Set exercise | Copy each of the entries below word for word, leaving out the pictures.

Recorded data |
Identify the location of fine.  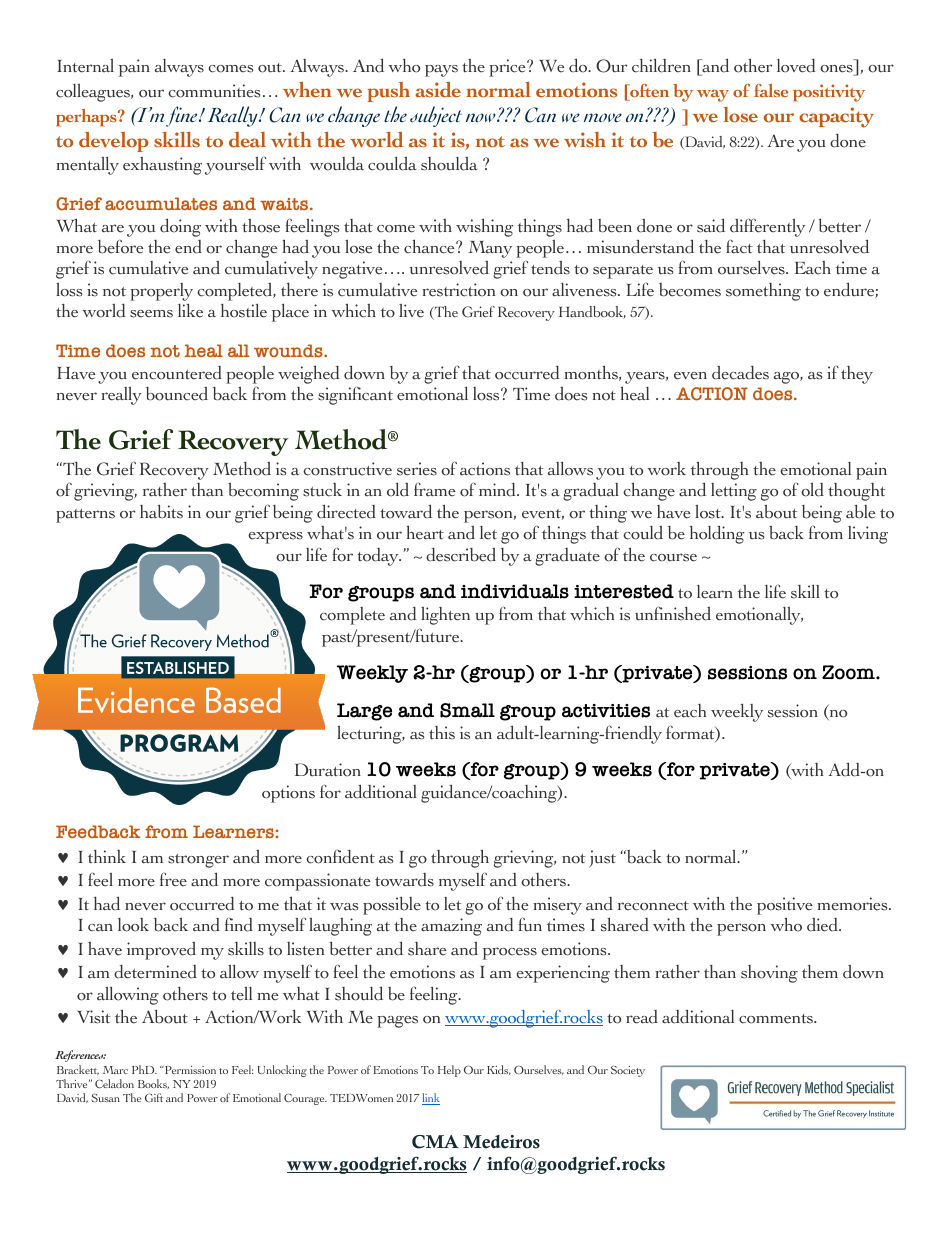
(183, 116).
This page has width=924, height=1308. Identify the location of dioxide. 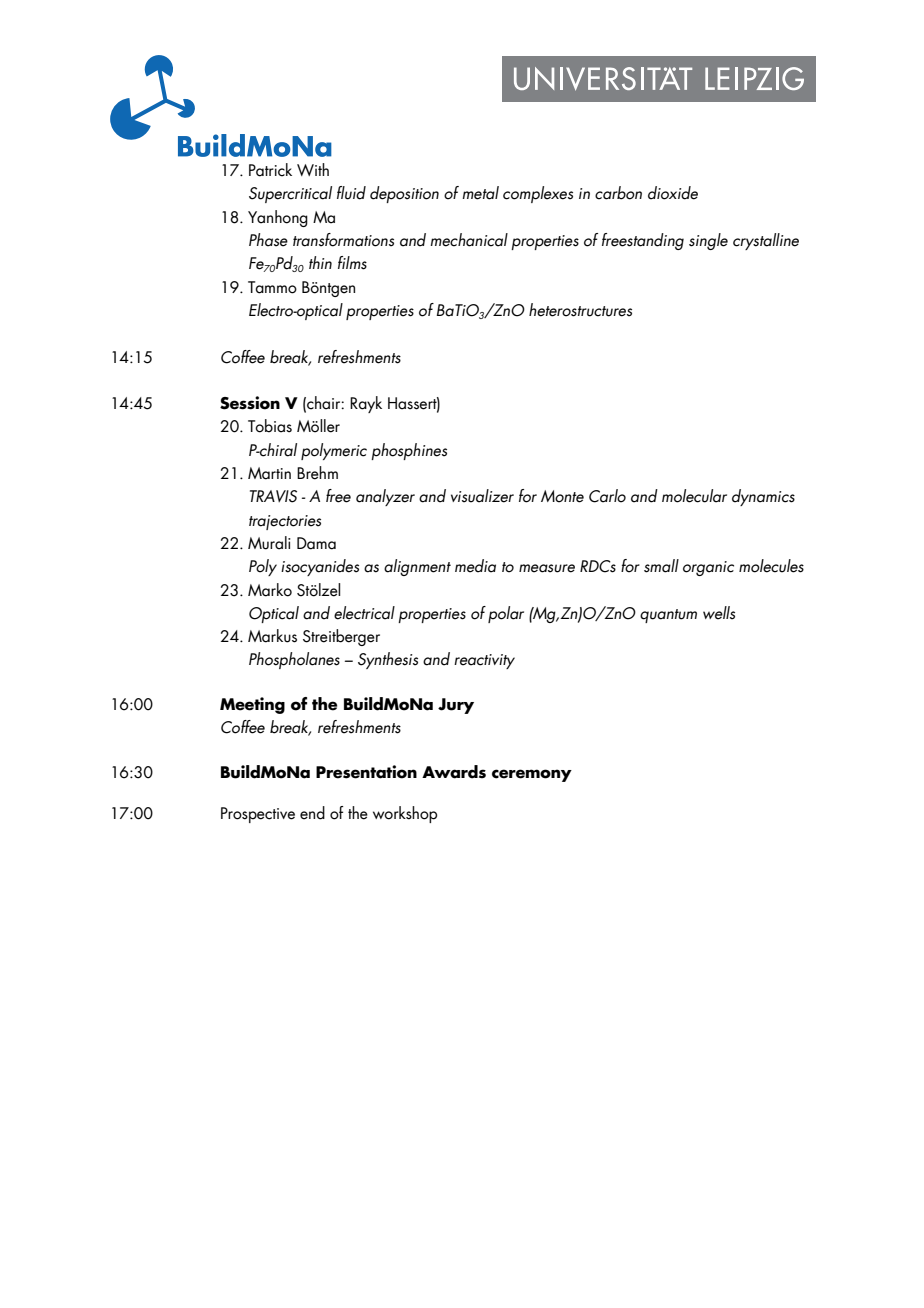
(673, 193).
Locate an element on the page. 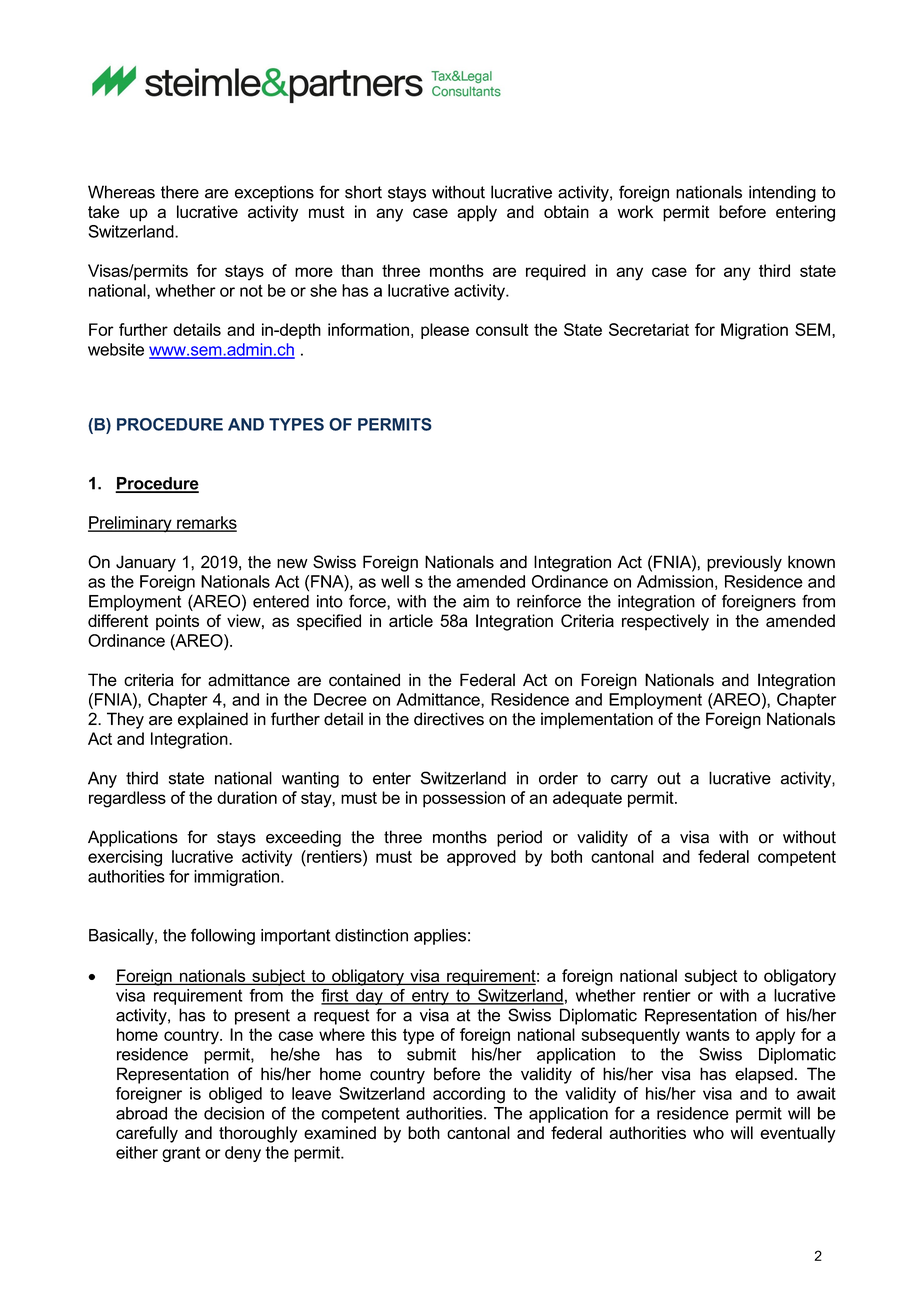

Full response |
Identify the location of fine.  
(183, 116).
This page has width=924, height=1308. Identify the location of dioxide. 
(673, 193).
Locate an element on the page. 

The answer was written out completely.